Expand Access to Emergency Contraception
There has been a lot of focus in the media recently about the “war on women” and conservatives’ attempts to limit women’s access to reproductive health care, birth control, and abortions, often through legislative means that cut funding or restrict access. Though controversy regarding these new measures has been widespread, an issue has simultaneously arisen regarding extant laws that allow women to purchase Plan B, the morning-after pill. According to a recent study, nearly one in five pharmacies has informed a 17-year-old girl that she cannot buy Plan B due to her age, though the law states that women ages 17 and older may purchase the medication over the counter without a prescription. Instead of allowing individuals to misinterpret or ignore the law and deny Plan B to women, we should be enforcing and even expanding these laws to include all women of reproductive age.

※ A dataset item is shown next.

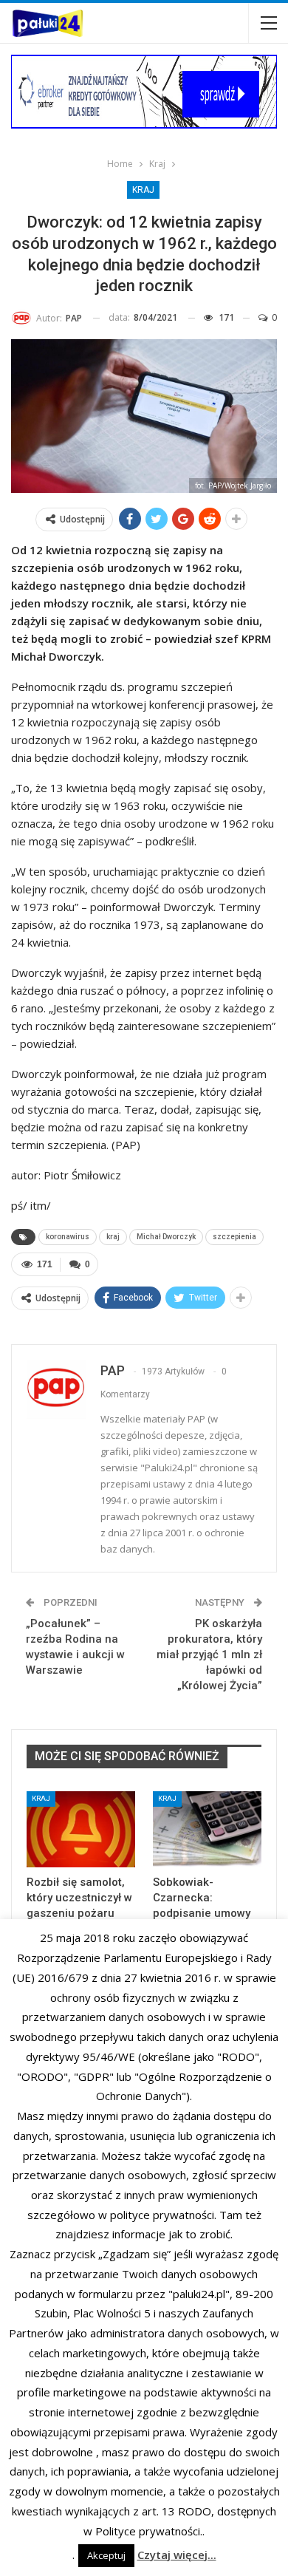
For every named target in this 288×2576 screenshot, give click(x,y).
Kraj (143, 190)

In the Boston University study of 943 drugstores in five major U.S. cities, 43 percent of pharmacy employees answered incorrectly when asked what the Plan B age requirement was when the caller identified herself as a 17-year-old, versus 39 percent when the caller claimed to be a doctor calling on behalf of a patient. Teenagers were also twice as likely to be put on hold and were less likely to speak to a pharmacist instead of a lower-level pharmacy employee. These barriers to access are particularly alarming because Plan B is most effective within 24 hours of unprotected sex, and its effectiveness falls with time—in fact, “the odds of getting pregnant rise by about 50% every 12 hours after the event.” Being denied the pill by pharmacies can lengthen the time it takes young women to acquire the pill, or even discourage them from purchasing it all together.
The very fact that the pill is behind the pharmacy counter can make accessing it in a timely manner difficult. Many pharmacies close on nights and weekends even when the drugstores that house them remain open, making it impossible for a woman who has a contraception failure on a Friday night to get the pill until Monday morning, when its effectiveness has decreased significantly. According to the Guttmacher Institute, in America about 750,000 women aged 15 to 19 become pregnant each year; 85 percent of these pregnancies are unplanned, and supporters of Plan B say that half of these could be prevented through the use of emergency contraceptives.
In Dec. 2011, the U.S. Food and Drug Administration, or FDA, approved a proposal that would make Plan B available over the counter to all females of child-bearing age, meaning that it could be stocked in the aisle of a drug store. However, Kathleen Sebelius, the Secretary of the U.S. Department of Health and Human Services, overruled the FDA under the auspices that “the data provided as part of the actual use study and the label comprehension study are not sufficient to support making Plan B One-Step available to all girls 16 and younger.” This statement contradicted studies by the manufacturer Teva Pharmaceutical Industries which were accepted by the FDA; these studies concluded that girls aged 11 to 17 could read the package well enough to safely use the drug. In addition, in the case of misuse, it is impossible to overdose on or abuse Plan B, which is made of the female hormone progestin. This contrasts with other medications available over the counter such as aspirin or ibuprofen, which “can lead to serious liver, kidney or gastrointestinal problems, or even death” in the event of an overdose.
In order to promote women’s access to reproductive care and to reduce the number of unplanned pregnancies each year, we must support and enforce laws that allow women access to emergency contraceptives. As long as individuals, be they the Secretary of Health and Human Services or random pharmacists, are allowed to override the recommendations of the FDA and the law, young American women will not be receiving the resources they need to make informed choices about their own health.